Insignificant People, from Unimportant Places (Part 1 of 2)

God will often use the most trivial things, to do His greatest work.

December 16, 2020

"But thou, Bethlehem Ephratah, though thou be little among the thousands of Judah, yet out of thee shall He come forth unto Me that is to be ruler in Israel; whose goings forth have been from of old, from everlasting."

Micah 5:2

Part 1

Today:  The Identity of the King

God has been pointing to the coming Messiah all the way through the Old Testament.  Though the “ungodly line” on the earth could care less, His “godly line” takes great comfort in the accuracy of the prophets of Jehovah and their predictions about the approaching “Anointed One.”  Amazingly the very place of the Messiah’s birth is foretold by the prophet Micah, 700 years before His birth!  Indeed, the Bible is God-breathed.

Let’s take a closer look at Micah’s words.


“But thou, Bethlehem Ephratah.”
This small, relatively unknown town is where King David was born, and it will be the place for the birth of the Lord Jesus Christ.  The name “Bethlehem” means “house of bread.”  Oddly enough, this is where Elimelech and Naomi lived until a famine hit.  Then they left the “house of bread” with their family for Moab, where they ran into great misfortune[1] (Ruth 1).

Early on, the name “Ephratah” meant “the fertile ones or the fruit-fields.”[2]  Later in history, it was changed to Bethlehem.  These names point to the fertility of the region.  When these two names are used together, it clarifies that this is not the “Bethlehem” in Zebulun, but Judah.  The exact town for Jesus’ birth is located.


“Though thou be little among the thousands of Judah.”
When Bethlehem is compared to the thousands[3] in Judah, it is small and insignificant.  In fact, in Joshua’s accounting of the Children of Israel, he does not add Bethlehem to the list of Judah’s cities (Joshua 15:21-31).  It was so small that Nehemiah, in his count, did not include it either (Nehemiah 11:25).  There seems to be a contradiction between Micah’s words and Matthew’s words.  When King Herod asked the chief priests and scribes where the Christ will be born, they said,

“And thou Bethlehem, in the land of Juda, art not the least among the princes of Juda: for out of thee shall come a Governor, that shall rule my people Israel” (Matthew 2:6).
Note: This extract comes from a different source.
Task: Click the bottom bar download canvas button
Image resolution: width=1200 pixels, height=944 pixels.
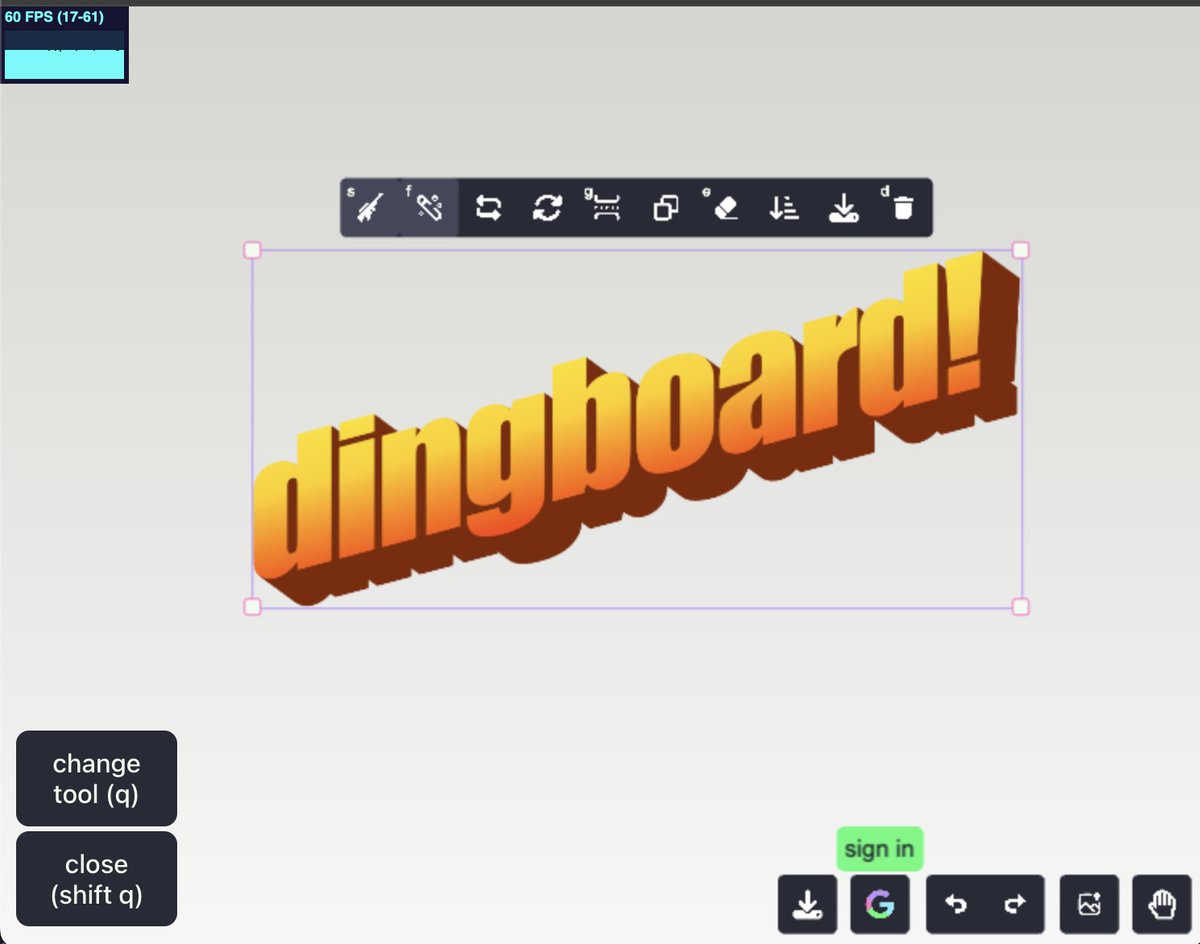Action: tap(807, 905)
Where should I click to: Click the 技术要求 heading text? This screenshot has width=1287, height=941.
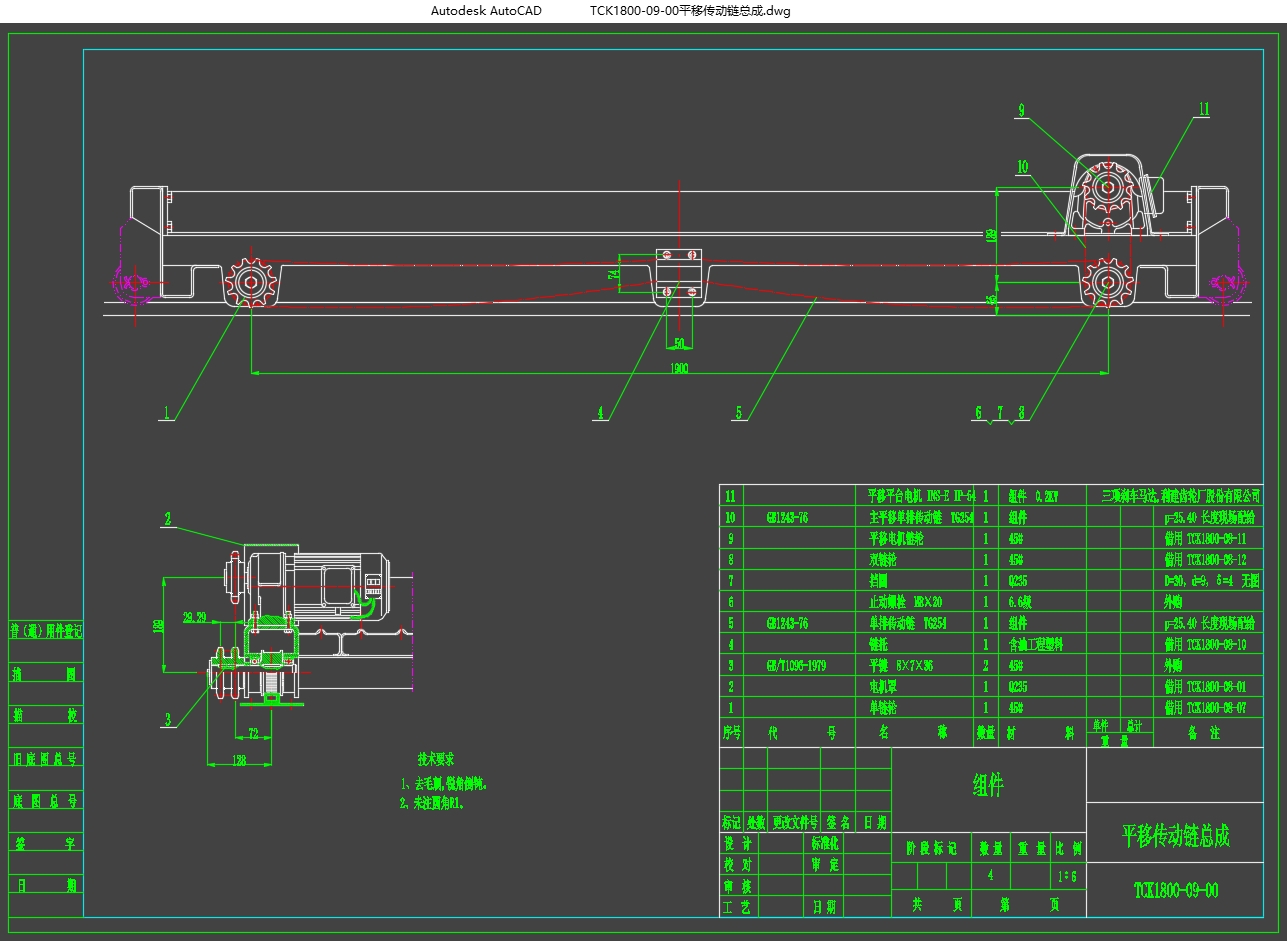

“…thou art not the least,” But really he, by an independent testimony of the Spirit, confirms the prophet, Little in worldly importance, thou art not least (that is, far from least, yea, the very greatest) among the thousands, of princes of Judah, in the spiritual significance of being the birthplace of Messiah…[1] (JFB).

“Hath not the scripture said, That Christ cometh of the seed of David, and out of the town of Bethlehem, where David was?” (John 7:42).

“God chooses the little things of the world to eclipse in glory its greatest things…” (JFB).

Think of it, Gideon was a “nobody” that God chose to route the Midianites (Judges 6:15), and Jesus clearly lived on the wrong side of the tracks (John 1:46).  He came from poor people and grew up in the wrong place to be great.  But isn’t this how our God works?!

“But God hath chosen the foolish things of the world to confound the wise, and God hath chosen the weak things of the world to confound the things which are mighty;  And base things of the world, and things which are despised, hath God chosen, yea, and things which are not, to bring to naught things that are:  That no flesh should glory in his presence” (1 Corinthians 1:27-29).

We ought to be encouraged that God can use us too!  Please join us tomorrow as we look at this Great One who will be born in this insignificant Bethlehem.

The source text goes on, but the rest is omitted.